■ Activity: The response must restate all of the data word for word.

■ Data entries:
########################################

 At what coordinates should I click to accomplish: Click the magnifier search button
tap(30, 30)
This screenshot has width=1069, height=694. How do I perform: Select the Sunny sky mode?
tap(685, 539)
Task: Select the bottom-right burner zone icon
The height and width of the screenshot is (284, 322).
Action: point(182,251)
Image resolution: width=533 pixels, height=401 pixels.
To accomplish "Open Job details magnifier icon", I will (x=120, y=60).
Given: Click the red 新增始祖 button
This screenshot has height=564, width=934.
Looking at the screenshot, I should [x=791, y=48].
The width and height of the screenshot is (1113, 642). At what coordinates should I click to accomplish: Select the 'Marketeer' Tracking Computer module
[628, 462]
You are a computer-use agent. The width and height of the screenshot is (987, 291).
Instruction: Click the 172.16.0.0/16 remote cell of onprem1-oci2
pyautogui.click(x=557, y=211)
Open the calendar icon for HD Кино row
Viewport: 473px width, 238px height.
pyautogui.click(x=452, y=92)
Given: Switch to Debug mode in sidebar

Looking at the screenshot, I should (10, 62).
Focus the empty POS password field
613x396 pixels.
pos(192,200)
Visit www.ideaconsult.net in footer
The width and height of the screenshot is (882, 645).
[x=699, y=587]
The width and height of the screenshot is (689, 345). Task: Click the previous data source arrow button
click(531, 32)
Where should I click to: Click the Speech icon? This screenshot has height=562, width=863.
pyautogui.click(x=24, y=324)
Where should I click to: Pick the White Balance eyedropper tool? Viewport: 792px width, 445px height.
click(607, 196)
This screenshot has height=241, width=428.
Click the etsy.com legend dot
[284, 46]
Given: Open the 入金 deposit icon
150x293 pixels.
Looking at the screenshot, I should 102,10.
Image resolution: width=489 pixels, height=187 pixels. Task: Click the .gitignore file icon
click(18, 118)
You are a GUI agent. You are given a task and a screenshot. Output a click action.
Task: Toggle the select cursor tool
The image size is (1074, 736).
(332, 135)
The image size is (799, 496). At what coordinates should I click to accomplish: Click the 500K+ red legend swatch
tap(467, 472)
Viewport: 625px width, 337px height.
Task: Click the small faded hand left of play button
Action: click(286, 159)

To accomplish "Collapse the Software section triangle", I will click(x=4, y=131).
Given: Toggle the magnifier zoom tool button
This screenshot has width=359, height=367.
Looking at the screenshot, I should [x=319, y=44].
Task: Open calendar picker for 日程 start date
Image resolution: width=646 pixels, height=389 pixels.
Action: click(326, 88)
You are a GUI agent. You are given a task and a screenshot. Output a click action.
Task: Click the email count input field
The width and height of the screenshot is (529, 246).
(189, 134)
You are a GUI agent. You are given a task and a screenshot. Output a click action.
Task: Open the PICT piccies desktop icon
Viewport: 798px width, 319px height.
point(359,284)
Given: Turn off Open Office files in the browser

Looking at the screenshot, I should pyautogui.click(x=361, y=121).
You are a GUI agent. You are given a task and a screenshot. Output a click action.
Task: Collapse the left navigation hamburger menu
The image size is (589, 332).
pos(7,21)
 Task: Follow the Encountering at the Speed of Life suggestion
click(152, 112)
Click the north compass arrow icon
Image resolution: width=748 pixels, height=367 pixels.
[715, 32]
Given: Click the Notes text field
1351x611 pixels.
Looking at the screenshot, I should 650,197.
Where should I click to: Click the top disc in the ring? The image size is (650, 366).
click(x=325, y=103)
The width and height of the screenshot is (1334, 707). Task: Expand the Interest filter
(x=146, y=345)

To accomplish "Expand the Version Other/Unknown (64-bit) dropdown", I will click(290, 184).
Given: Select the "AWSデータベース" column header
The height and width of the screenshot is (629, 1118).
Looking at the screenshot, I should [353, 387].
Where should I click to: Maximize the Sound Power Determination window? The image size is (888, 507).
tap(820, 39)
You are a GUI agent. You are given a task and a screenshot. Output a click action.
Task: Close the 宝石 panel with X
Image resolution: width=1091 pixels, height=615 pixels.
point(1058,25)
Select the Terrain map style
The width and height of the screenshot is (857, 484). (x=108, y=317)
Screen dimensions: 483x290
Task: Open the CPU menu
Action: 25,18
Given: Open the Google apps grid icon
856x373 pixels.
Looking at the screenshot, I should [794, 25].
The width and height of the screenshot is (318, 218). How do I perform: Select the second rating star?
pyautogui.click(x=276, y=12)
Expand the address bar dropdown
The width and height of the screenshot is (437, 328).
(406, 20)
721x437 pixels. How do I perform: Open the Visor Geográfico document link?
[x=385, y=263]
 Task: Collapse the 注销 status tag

########################################

■ Exercise answer:
 At what coordinates should I click to accomplish: Click the magnifier search button
tap(30, 30)
This screenshot has width=1069, height=694. How do I perform: Select the Sunny sky mode?
tap(685, 539)
Task: Select the bottom-right burner zone icon
The height and width of the screenshot is (284, 322).
Action: point(182,251)
Image resolution: width=533 pixels, height=401 pixels.
To accomplish "Open Job details magnifier icon", I will (x=120, y=60).
Given: Click the red 新增始祖 button
This screenshot has height=564, width=934.
Looking at the screenshot, I should [x=791, y=48].
The width and height of the screenshot is (1113, 642). At what coordinates should I click to accomplish: Select the 'Marketeer' Tracking Computer module
[628, 462]
You are a computer-use agent. The width and height of the screenshot is (987, 291).
Instruction: Click the 172.16.0.0/16 remote cell of onprem1-oci2
pyautogui.click(x=557, y=211)
Open the calendar icon for HD Кино row
Viewport: 473px width, 238px height.
pyautogui.click(x=452, y=92)
Given: Switch to Debug mode in sidebar

Looking at the screenshot, I should (10, 62).
Focus the empty POS password field
613x396 pixels.
pos(192,200)
Visit www.ideaconsult.net in footer
The width and height of the screenshot is (882, 645).
[x=699, y=587]
The width and height of the screenshot is (689, 345). Task: Click the previous data source arrow button
click(531, 32)
Where should I click to: Click the Speech icon? This screenshot has height=562, width=863.
pyautogui.click(x=24, y=324)
Where should I click to: Pick the White Balance eyedropper tool? Viewport: 792px width, 445px height.
click(607, 196)
This screenshot has height=241, width=428.
Click the etsy.com legend dot
[284, 46]
Given: Open the 入金 deposit icon
150x293 pixels.
Looking at the screenshot, I should 102,10.
Image resolution: width=489 pixels, height=187 pixels. Task: Click the .gitignore file icon
click(18, 118)
You are a GUI agent. You are given a task and a screenshot. Output a click action.
Task: Toggle the select cursor tool
The image size is (1074, 736).
(332, 135)
The image size is (799, 496). At what coordinates should I click to accomplish: Click the 500K+ red legend swatch
tap(467, 472)
Viewport: 625px width, 337px height.
Task: Click the small faded hand left of play button
Action: click(286, 159)

To accomplish "Collapse the Software section triangle", I will click(x=4, y=131).
Given: Toggle the magnifier zoom tool button
This screenshot has width=359, height=367.
Looking at the screenshot, I should [x=319, y=44].
Task: Open calendar picker for 日程 start date
Image resolution: width=646 pixels, height=389 pixels.
Action: click(326, 88)
You are a GUI agent. You are given a task and a screenshot. Output a click action.
Task: Click the email count input field
The width and height of the screenshot is (529, 246).
(189, 134)
You are a GUI agent. You are given a task and a screenshot. Output a click action.
Task: Open the PICT piccies desktop icon
Viewport: 798px width, 319px height.
point(359,284)
Given: Turn off Open Office files in the browser

Looking at the screenshot, I should pyautogui.click(x=361, y=121).
You are a GUI agent. You are given a task and a screenshot. Output a click action.
Task: Collapse the left navigation hamburger menu
The image size is (589, 332).
pos(7,21)
 Task: Follow the Encountering at the Speed of Life suggestion
click(152, 112)
Click the north compass arrow icon
Image resolution: width=748 pixels, height=367 pixels.
[715, 32]
Given: Click the Notes text field
1351x611 pixels.
Looking at the screenshot, I should 650,197.
Where should I click to: Click the top disc in the ring? The image size is (650, 366).
click(x=325, y=103)
The width and height of the screenshot is (1334, 707). Task: Expand the Interest filter
(x=146, y=345)

To accomplish "Expand the Version Other/Unknown (64-bit) dropdown", I will click(290, 184).
Given: Select the "AWSデータベース" column header
The height and width of the screenshot is (629, 1118).
Looking at the screenshot, I should [353, 387].
Where should I click to: Maximize the Sound Power Determination window? The image size is (888, 507).
tap(820, 39)
You are a GUI agent. You are given a task and a screenshot. Output a click action.
Task: Close the 宝石 panel with X
Image resolution: width=1091 pixels, height=615 pixels.
point(1058,25)
Select the Terrain map style
The width and height of the screenshot is (857, 484). (x=108, y=317)
Screen dimensions: 483x290
Task: Open the CPU menu
Action: 25,18
Given: Open the Google apps grid icon
856x373 pixels.
Looking at the screenshot, I should [794, 25].
The width and height of the screenshot is (318, 218). How do I perform: Select the second rating star?
pyautogui.click(x=276, y=12)
Expand the address bar dropdown
The width and height of the screenshot is (437, 328).
(406, 20)
721x437 pixels. How do I perform: Open the Visor Geográfico document link?
[x=385, y=263]
 Task: Collapse the 注销 status tag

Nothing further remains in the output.